- [文字段落]

----------------------------------------

在一實施例中,本發明之載體包括編碼具有特定同型及/或同種異型特徵之抗體重鏈恆定區的核酸序列。該重鏈恆定區可(例如)為γ同型(IgG),諸如γ1、γ2、γ3或γ4。在一實施例中,重鏈γ1恆定區為特定同種異型,包括(但不限於)同種異型z、a及z、non-a。z、a同種異型亦稱為G1m17及G1m1同種異型,且對應於IGHG1,其中Lys位於位置214(於CH1內)處,Asp位於356(CH3)處,且Leu位於358(CH3)處(根據EU數字系統編號)。z、non-a同種異型,亦稱為G1m17及G1m1同種異型,對應於IGHG1,其中Lya位於位置214(於CH1內)處,Glu位於356(CH3)處,且Met位於358(CH3)處(根據EU數字系統編號)。
在另一實施例中,重鏈γ2恆定區(hcG2)為特定同種異型,包括(但不限於)n-或n+。hcG2之n+同種異型,亦稱為G2m(n)或G2m(23),對應於IGHG2,其中Thr位於CH1中之位置189處,且Met位於位置282處(根據EU數字系統編號)。hcG2之n-同種異型,亦稱為G2m(n-),對應於IGHG2,其中Pro位於CH1中之位置189處,且Val位於位置282處(根據EU數字系統編號)。n+及n-同種異型之其他詳情描述於Hougs等人(2001)Immunogenetics 52:242及Brusco等人(1995)Immunogenetics 42:414中。

----------------------------------------

[資料集項目]
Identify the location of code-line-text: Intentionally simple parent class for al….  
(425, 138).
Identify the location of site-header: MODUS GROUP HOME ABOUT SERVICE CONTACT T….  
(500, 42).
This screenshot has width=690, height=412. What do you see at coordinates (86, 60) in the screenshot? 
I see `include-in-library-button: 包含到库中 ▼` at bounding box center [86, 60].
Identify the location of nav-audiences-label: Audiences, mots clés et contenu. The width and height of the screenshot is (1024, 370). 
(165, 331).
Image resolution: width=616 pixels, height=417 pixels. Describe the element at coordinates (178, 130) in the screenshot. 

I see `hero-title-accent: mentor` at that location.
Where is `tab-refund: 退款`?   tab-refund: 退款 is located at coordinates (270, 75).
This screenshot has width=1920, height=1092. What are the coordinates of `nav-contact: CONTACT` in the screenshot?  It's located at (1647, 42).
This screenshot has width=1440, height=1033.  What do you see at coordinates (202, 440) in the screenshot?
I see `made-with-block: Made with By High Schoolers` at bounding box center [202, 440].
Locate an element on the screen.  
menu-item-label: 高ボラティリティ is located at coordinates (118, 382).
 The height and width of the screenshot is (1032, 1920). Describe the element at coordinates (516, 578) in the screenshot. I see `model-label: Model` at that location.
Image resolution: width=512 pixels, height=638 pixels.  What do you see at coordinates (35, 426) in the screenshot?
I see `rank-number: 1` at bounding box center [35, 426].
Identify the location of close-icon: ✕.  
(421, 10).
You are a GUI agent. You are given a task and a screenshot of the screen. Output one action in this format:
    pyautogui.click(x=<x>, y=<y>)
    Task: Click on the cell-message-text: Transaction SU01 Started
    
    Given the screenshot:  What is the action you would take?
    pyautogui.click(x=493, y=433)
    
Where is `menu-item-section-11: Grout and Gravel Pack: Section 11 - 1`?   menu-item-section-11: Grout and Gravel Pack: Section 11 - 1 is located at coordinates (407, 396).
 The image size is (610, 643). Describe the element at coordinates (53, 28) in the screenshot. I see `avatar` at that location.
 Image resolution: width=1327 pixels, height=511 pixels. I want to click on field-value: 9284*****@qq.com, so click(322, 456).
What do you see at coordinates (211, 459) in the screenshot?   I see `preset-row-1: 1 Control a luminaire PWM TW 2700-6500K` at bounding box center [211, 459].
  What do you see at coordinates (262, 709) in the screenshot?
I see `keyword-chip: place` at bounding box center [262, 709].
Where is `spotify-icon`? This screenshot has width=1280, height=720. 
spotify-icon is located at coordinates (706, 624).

----------------------------------------

- [作業要求]
A – 請逐字複製抗體重鏈恆定區那段文字中的一部分,從「在一實施例中,本發明之載體包」開始,到「且Met位於358(CH3)處(根據EU數字系統編號)。」結束。
B – 根據抗體重鏈恆定區那段文字,hcG2之n-同種異型在CH1中之位置189處是哪一種胺基酸?

- [參考答案]
A –
在一實施例中,本發明之載體包括編碼具有特定同型及/或同種異型特徵之抗體重鏈恆定區的核酸序列。該重鏈恆定區可(例如)為γ同型(IgG),諸如γ1、γ2、γ3或γ4。在一實施例中,重鏈γ1恆定區為特定同種異型,包括(但不限於)同種異型z、a及z、non-a。z、a同種異型亦稱為G1m17及G1m1同種異型,且對應於IGHG1,其中Lys位於位置214(於CH1內)處,Asp位於356(CH3)處,且Leu位於358(CH3)處(根據EU數字系統編號)。z、non-a同種異型,亦稱為G1m17及G1m1同種異型,對應於IGHG1,其中Lya位於位置214(於CH1內)處,Glu位於356(CH3)處,且Met位於358(CH3)處(根據EU數字系統編號)。

B – Pro